Pourquoi le Royaume-Uni n’a-t-il pas interrompu son programme de vaccination, malgré ces signalements ? Pour la MHRA, la suspension n’est simplement pas justifiée : « Nous sommes conscients de l’action en Irlande. Nous examinons de près les rapports, mais étant donné le grand nombre de doses administrées et la fréquence à laquelle des caillots sanguins peuvent apparaître naturellement, les preuves disponibles ne suggèrent pas que le vaccin en est la cause ».
Le groupe pharmaceutique britannique n’est pas vraiment inquiet.

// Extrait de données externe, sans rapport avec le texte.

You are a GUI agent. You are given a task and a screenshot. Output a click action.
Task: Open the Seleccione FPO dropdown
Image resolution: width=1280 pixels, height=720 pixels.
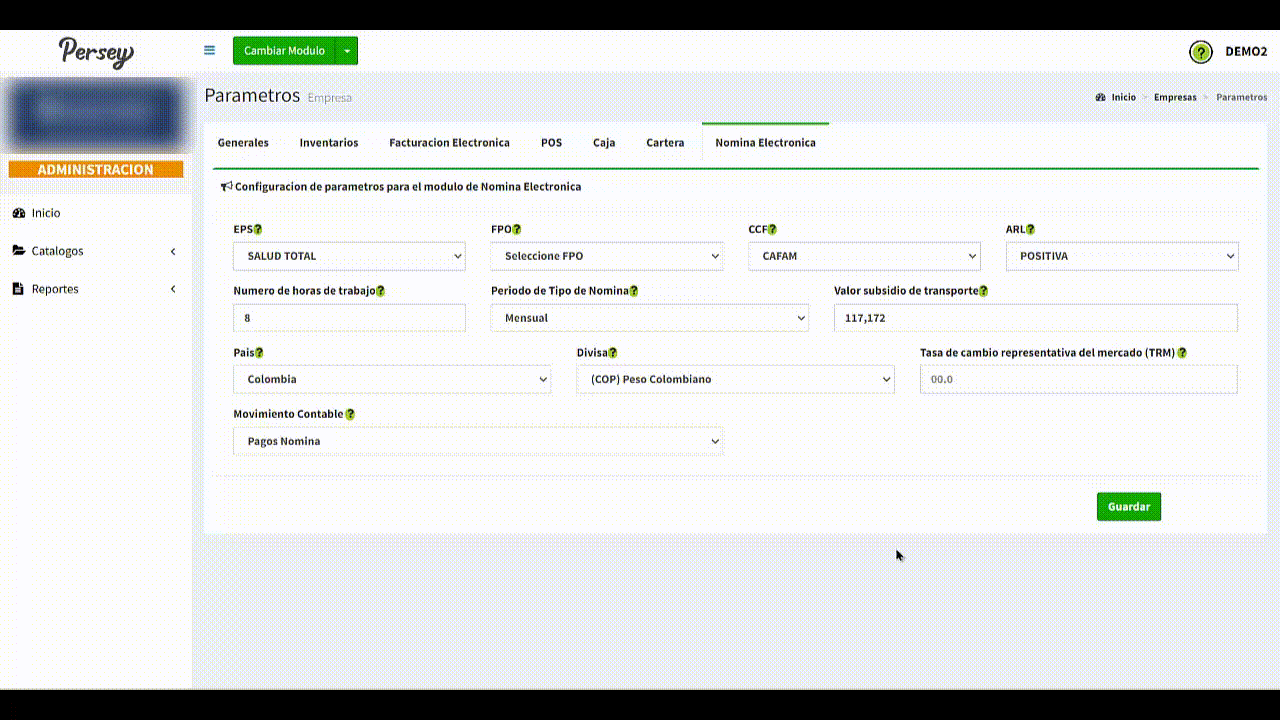[x=607, y=256]
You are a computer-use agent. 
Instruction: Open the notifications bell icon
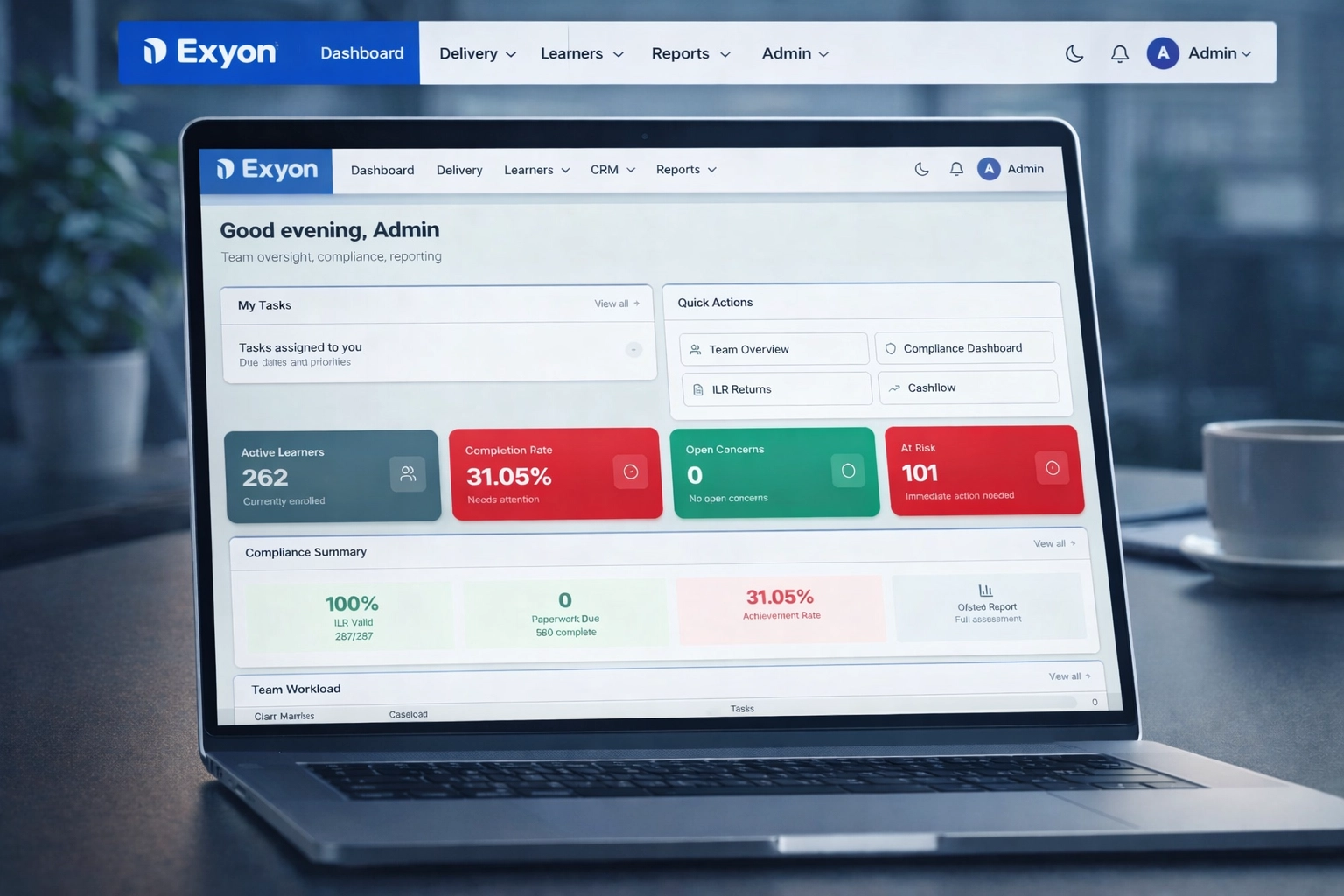coord(956,168)
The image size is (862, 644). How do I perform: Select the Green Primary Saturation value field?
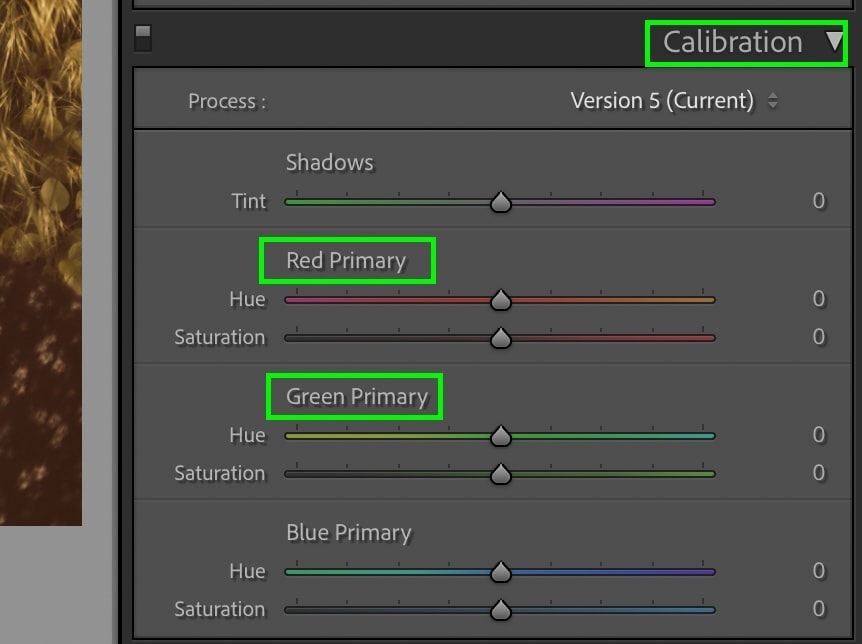click(x=819, y=472)
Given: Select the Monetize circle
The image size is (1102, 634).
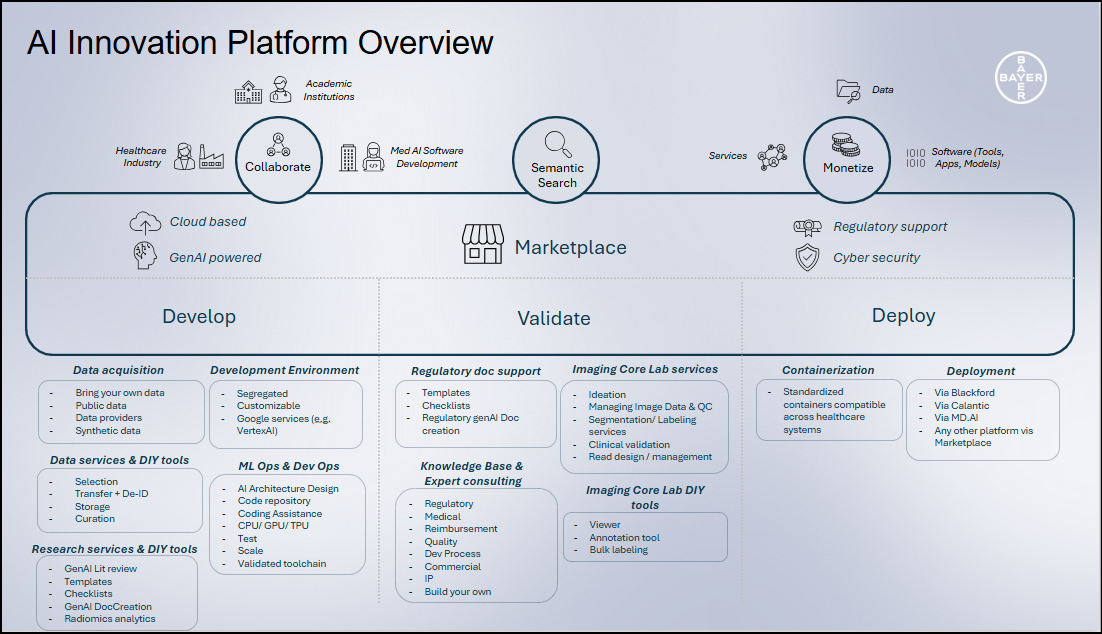Looking at the screenshot, I should tap(847, 159).
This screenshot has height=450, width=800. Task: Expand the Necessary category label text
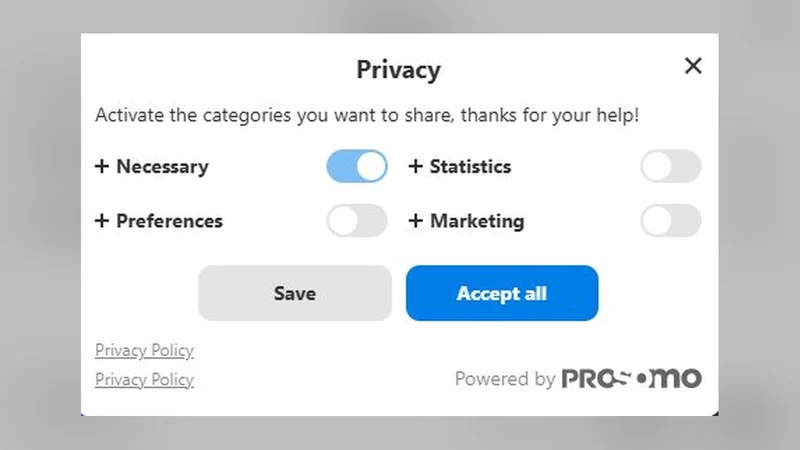coord(162,167)
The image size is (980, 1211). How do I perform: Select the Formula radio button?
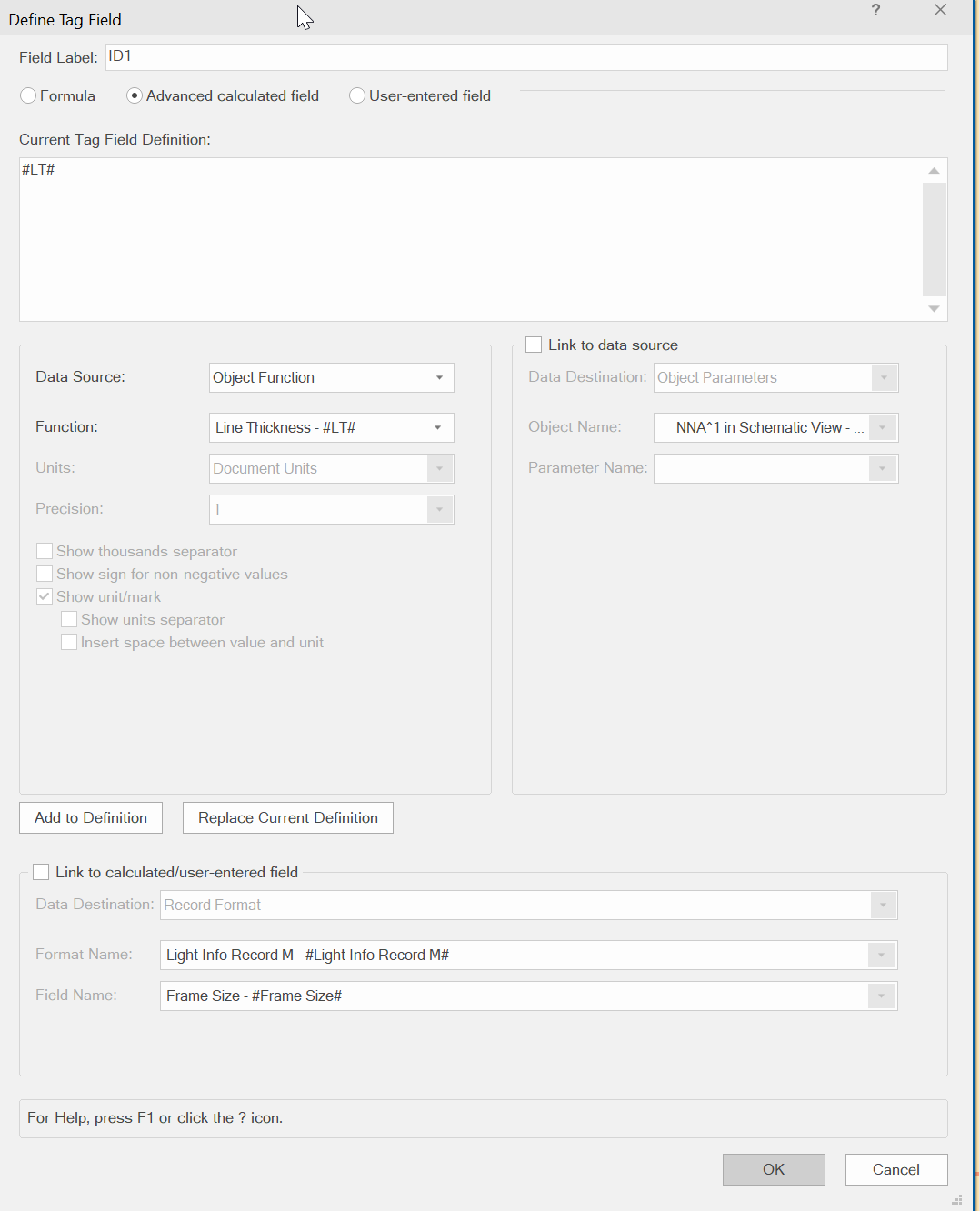[x=29, y=96]
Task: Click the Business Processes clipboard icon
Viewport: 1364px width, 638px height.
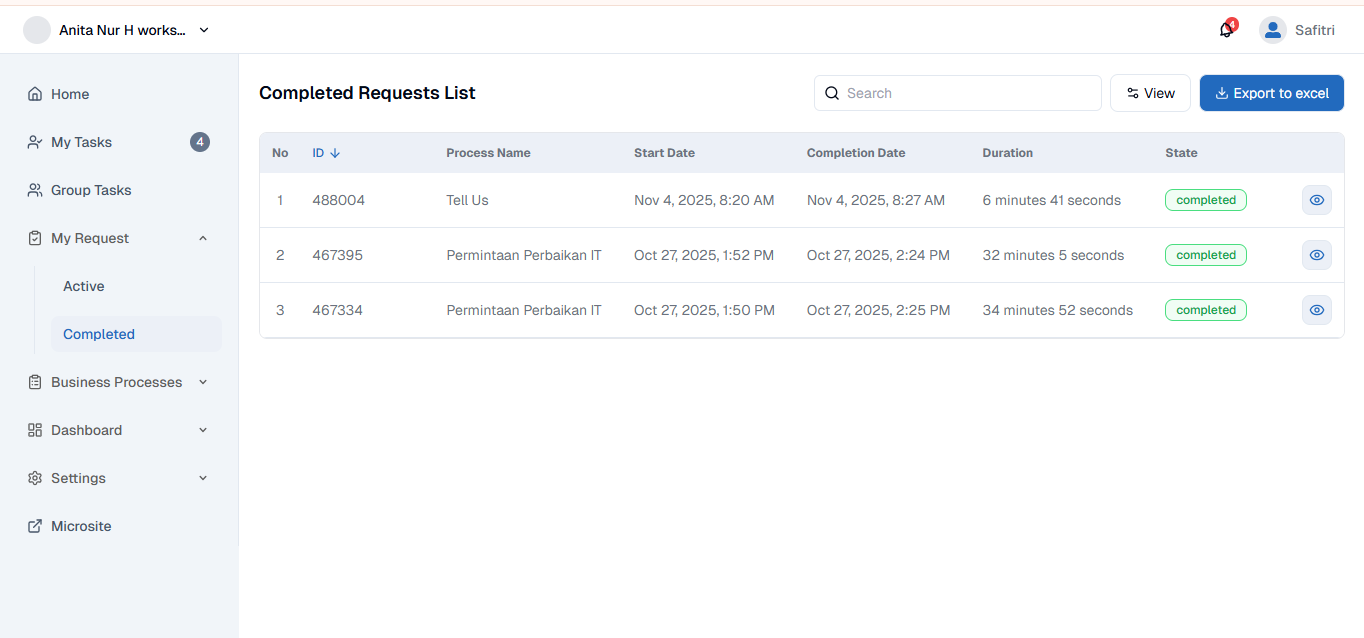Action: [x=35, y=381]
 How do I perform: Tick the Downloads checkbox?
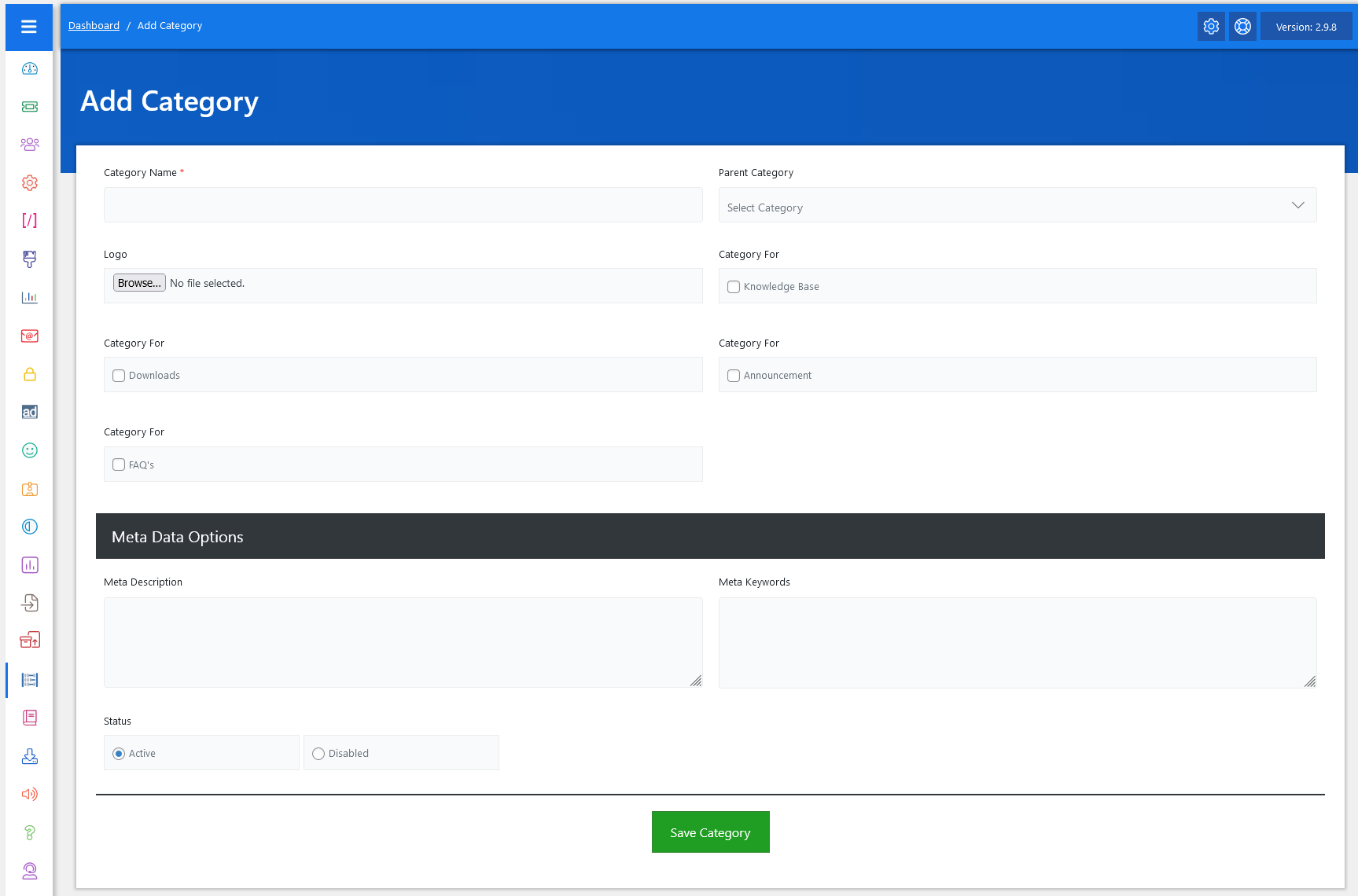(x=119, y=376)
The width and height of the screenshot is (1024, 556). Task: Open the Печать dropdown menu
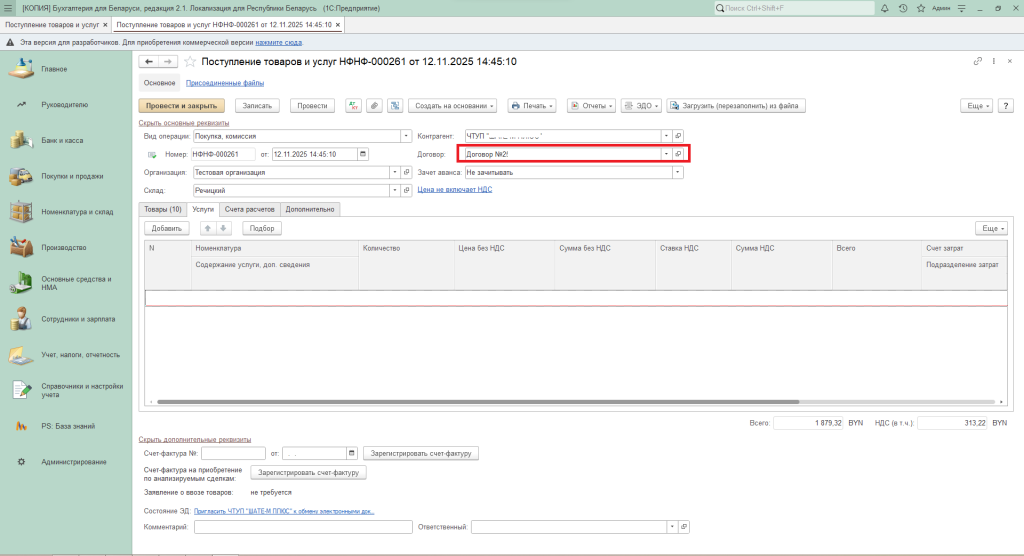tap(532, 105)
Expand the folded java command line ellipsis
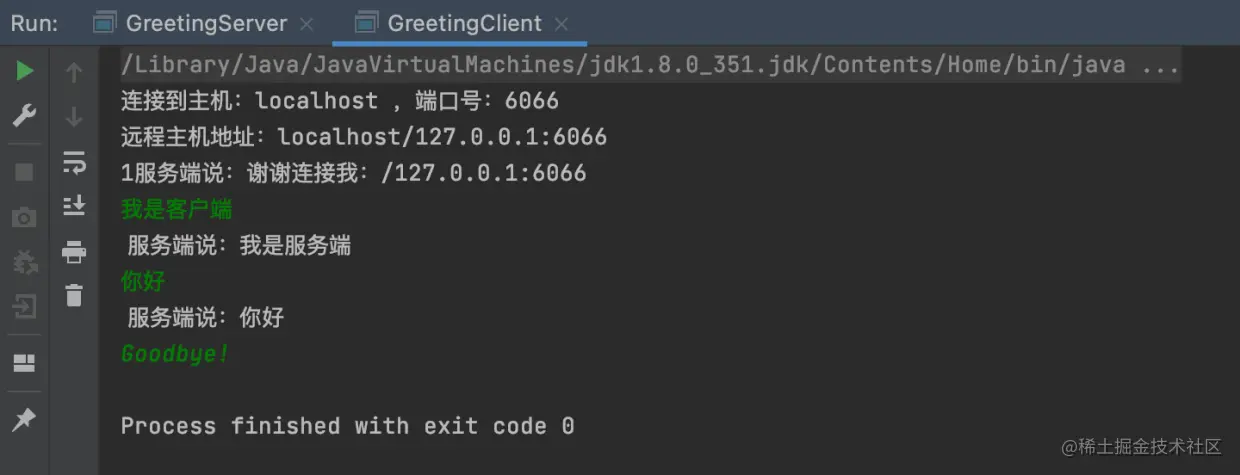 tap(1160, 66)
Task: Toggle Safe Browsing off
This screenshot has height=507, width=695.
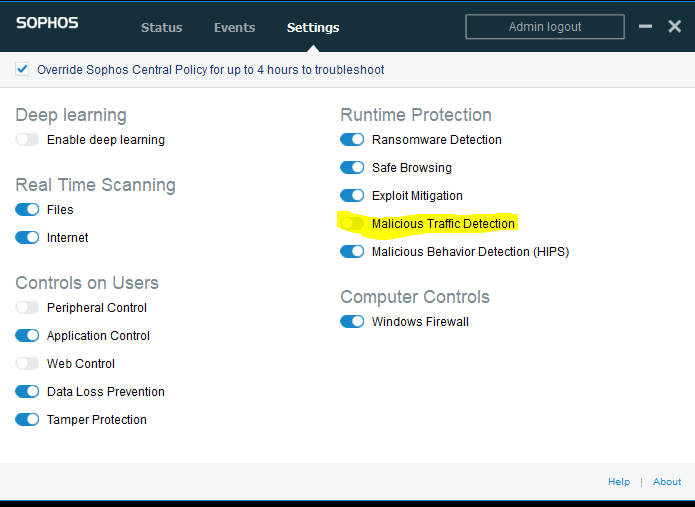Action: click(x=352, y=168)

Un porte-parole de la société a déclaré qu’il n’y avait eu aucun signal provenant d’essais cliniques ou de ses données de sécurité — couvrant plus de 17 millions de doses — d’un risque accru d’embolie pulmonaire, de thrombose veineuse profonde ou de thrombocytopénie. Il souligne par ailleurs que le nombre rapporté de ces types d’événements était inférieur au nombre qui se serait produit naturellement dans la population non vaccinée. Vendredi, l’Organisation mondiale de la santé a assuré qu’il n’y avait « pas de raison de ne pas utiliser » ce vaccin.